If you’re not familiar with inverse exchange-traded funds (ETFs) – or you have never used them – don’t worry. You’re not alone.
These specialized ETFs have been around for some time now. But I’ve found that many investors either aren’t aware of them or don’t quite understand how they can be used.
Others who are familiar with inverse ETFs view them solely as a hedging instrument. They don’t realize their strategic use can lead to higher, more consistent returns over time.
That’s ironic, because they’ve proven their worth time and again – such as during the run-up in oil prices that we saw in 2005 and 2006 and during the financial crisis that got its start in late 2007.
As their name implies, inverse ETFs move in the opposite direction to whatever security or index they’re designed to track.
Inverse ETFs trade just like stocks on regular exchanges. This means investors who want to use them don’t have to have special accounts or approval from their brokers.
And because they are priced in “real time” – unlike conventional mutual funds – investors who want to fine-tune their approach can monitor their exposure down to the minute.
Inverse funds use a variety of financial instruments – including options and futures – to achieve their objectives. But their operation is almost completely invisible to the investor.
This makes inverse ETFs ideal for counterbalancing long positions in a diversified portfolio. You don’t have to worry about the intricacies of short selling, put options, liquidity, taxes or margin management.

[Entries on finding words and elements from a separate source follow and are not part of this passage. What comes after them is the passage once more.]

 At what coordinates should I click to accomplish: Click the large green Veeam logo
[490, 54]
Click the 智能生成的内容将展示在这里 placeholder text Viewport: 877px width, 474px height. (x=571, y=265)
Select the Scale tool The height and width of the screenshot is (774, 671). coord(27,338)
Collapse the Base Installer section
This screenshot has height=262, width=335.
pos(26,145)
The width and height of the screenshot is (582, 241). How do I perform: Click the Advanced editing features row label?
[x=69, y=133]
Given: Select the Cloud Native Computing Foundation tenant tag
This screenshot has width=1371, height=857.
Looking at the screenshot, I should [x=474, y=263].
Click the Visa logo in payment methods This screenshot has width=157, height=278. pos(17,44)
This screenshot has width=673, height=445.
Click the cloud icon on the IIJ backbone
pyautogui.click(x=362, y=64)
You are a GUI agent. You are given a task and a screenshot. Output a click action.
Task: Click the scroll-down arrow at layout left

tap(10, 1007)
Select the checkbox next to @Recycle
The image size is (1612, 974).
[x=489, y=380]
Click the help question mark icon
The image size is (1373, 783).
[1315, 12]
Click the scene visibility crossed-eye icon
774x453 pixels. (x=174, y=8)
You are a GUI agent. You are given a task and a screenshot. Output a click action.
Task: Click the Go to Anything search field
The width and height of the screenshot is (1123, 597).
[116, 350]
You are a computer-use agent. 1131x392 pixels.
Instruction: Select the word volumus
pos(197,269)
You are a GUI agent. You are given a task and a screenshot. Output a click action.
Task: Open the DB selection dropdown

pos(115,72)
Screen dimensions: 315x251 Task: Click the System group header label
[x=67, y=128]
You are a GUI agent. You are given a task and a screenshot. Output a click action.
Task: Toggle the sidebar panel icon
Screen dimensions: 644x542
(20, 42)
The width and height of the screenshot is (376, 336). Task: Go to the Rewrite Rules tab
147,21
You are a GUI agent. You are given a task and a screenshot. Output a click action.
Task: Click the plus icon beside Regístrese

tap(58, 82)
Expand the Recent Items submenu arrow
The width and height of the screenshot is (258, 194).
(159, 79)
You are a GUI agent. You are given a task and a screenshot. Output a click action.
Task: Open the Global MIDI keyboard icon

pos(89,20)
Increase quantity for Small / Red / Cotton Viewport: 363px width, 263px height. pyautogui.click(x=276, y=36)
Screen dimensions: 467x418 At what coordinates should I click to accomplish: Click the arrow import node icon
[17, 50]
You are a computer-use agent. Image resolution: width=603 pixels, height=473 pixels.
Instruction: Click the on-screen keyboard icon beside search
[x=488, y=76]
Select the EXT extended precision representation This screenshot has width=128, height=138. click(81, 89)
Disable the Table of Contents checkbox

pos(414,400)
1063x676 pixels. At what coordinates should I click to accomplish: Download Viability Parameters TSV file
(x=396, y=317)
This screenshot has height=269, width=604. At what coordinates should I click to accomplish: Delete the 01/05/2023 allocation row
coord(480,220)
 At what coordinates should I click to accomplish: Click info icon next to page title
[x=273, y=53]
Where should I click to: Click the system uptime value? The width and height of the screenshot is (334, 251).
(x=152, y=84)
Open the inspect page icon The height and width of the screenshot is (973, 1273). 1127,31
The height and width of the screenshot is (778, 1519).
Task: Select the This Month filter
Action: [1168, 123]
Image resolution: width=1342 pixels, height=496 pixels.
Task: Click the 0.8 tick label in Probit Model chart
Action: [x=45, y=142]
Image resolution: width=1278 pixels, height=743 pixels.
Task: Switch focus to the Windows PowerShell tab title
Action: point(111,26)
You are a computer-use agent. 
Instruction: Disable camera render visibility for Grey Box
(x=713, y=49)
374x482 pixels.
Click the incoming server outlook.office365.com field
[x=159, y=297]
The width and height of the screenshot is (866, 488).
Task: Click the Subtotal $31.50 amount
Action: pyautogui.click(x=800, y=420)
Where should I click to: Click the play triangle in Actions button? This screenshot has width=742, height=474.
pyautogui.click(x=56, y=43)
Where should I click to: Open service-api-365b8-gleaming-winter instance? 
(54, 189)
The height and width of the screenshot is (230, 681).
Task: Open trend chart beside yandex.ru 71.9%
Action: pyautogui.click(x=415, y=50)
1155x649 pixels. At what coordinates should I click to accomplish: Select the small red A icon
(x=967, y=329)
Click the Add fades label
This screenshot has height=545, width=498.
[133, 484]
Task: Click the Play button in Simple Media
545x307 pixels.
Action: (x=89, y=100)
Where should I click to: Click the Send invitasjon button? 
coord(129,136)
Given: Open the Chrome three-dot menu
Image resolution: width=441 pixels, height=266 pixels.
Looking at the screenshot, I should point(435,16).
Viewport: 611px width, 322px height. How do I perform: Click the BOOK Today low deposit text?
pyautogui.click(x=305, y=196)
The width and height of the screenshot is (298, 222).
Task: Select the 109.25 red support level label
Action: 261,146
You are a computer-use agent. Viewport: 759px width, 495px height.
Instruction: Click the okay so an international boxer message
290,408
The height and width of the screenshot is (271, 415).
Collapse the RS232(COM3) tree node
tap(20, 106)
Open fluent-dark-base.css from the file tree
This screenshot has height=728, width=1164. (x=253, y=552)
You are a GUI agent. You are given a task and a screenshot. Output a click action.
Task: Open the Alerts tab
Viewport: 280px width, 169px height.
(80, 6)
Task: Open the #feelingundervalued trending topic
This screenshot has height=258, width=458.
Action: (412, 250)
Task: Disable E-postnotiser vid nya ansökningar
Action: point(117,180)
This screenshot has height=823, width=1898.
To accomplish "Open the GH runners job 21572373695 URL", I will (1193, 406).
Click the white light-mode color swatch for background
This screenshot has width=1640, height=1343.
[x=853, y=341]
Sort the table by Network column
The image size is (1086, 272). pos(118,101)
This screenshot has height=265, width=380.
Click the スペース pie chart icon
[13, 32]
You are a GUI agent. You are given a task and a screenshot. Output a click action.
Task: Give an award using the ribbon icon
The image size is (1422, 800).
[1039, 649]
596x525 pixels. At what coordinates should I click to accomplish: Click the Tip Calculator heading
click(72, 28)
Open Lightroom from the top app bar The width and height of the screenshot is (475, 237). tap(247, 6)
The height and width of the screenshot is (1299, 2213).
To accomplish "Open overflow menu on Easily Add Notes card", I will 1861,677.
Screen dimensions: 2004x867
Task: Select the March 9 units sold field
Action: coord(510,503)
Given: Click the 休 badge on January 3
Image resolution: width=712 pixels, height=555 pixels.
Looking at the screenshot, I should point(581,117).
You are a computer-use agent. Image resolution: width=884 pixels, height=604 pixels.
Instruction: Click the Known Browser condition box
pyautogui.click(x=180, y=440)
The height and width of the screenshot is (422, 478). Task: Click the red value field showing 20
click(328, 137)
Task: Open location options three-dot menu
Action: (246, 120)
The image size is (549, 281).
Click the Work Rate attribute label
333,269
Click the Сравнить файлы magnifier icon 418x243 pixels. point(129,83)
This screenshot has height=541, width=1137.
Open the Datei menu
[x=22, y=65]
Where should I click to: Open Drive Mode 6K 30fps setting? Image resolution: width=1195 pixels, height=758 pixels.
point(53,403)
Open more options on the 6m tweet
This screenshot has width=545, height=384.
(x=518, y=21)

Inverse funds also remove the element of market timing from the equation. That’s a good thing, since the vast majority of investors – individuals and professionals – fail to keep pace with the market averages. In fact, in any given year, about three-quarters of all professional managers lag the performance of the S&P 500.
Rydex/SGI created one of the first inverse funds: the Rydex Inverse S&P 500 Strategy Inverse Fund (MUTF:RYURX). In professional trading circles it was known as the Rydex URSA – or simply “ursa,” which is Latin for “bear.”
Today, as part of a $1-trillion industry segment, there are more than 100 inverse funds tracking the S&P 500, the Nasdaq Composite Index, the Dow Jones Industrial Average, as well as all sorts of other indices ranging from domestic small caps to overseas ETFs such as the iShares FTSE/Xinhua China 25 Index (NYSE:FXI).
I like to use inverse funds in two ways:
- As “income stabilizers”
- And as “absolute-return producers”
Inverse Funds as Income Stabilizers
If you’ve ever been sailing and hit rough water, you might be familiar with something called a “storm anchor.” It’s something you throw overboard in bad conditions to stabilize the boat.
That’s a great analogy. Because inverse funds are truly non-correlated assets, they serve the same purpose as a storm anchor. So if you’re dependent on income, using inverse funds can stabilize the principal value of your holdings, while allowing you to concentrate on preserving your income.
This is more of a “set-it-and-forget-it” approach to income investing. And research studies underscore that having 5% to 10% of your overall assets in such holdings is just about right.
…And as Absolute-Return Producers
If you’re more aggressive, you can use inverse funds to achieve absolute returns (a.k.a. profits) during rough market stretches in which everyone else around you is fretting about the losses they’re incurring.
Investors who travel this route typically allocate more than 5% to 10% of their portfolios in inverse-type investments – depending on what it is that they’re trying to hedge.
Investors in this group also tend to rebalance their inverse funds regularly – sometimes even daily – to accommodate the market’s inevitable ebbs and flows.
Consider a $10,000 investment that outperforms the markets by 5%. An investor who uses inverse funds to hedge that investment would now want to add an additional $500 to an appropriate inverse fund to rebalance the incremental return (or “alpha,” as it’s referred to by professional investors).
Similarly, if a hedged investment has fallen by 5%, that same investor would want to sell $500 worth of inverse funds to reduce the net exposure to zero ($0.00).
A Worthwhile Sacrifice
In investing, as in physics, there is no “free lunch.” In other words, in order to get the security that these inverse funds provide, you have to give up something.
Because inverse funds move in the opposite direction to the underlying indices they track, they’ll take a little off the top when markets are rising.
But in a world characterized by out-of-control government spending and markets that are exposed to the risks created by seriously out-of-control financial institutions…it’s an acceptable trade-off.
Especially when it comes to the peace of mind I get by using them.
If you’re partial to U.S. stocks, consider the afore-mentioned Rydex Inverse S&P 500 Strategy Inverse Fund (MUTF:RYURX). It moves opposite the S&P 500 Index.
If you’ve got heavy U.S. Treasury exposure – particularly at the longer end of the spectrum, as many investors do right now – consider the Rydex Inverse Government Long Bond Strategy Inverse Fund (MUTF:RYJUX).
If you find that you share one of my major worries, and are concerned about the outlook for the U.S. dollar, or if you have the majority of your portfolio in dollar-denominated investments, you might find that the PowerShares DB U.S. Dollar Index Bearish (NYSE:UDN) will provide the security that eases those fears.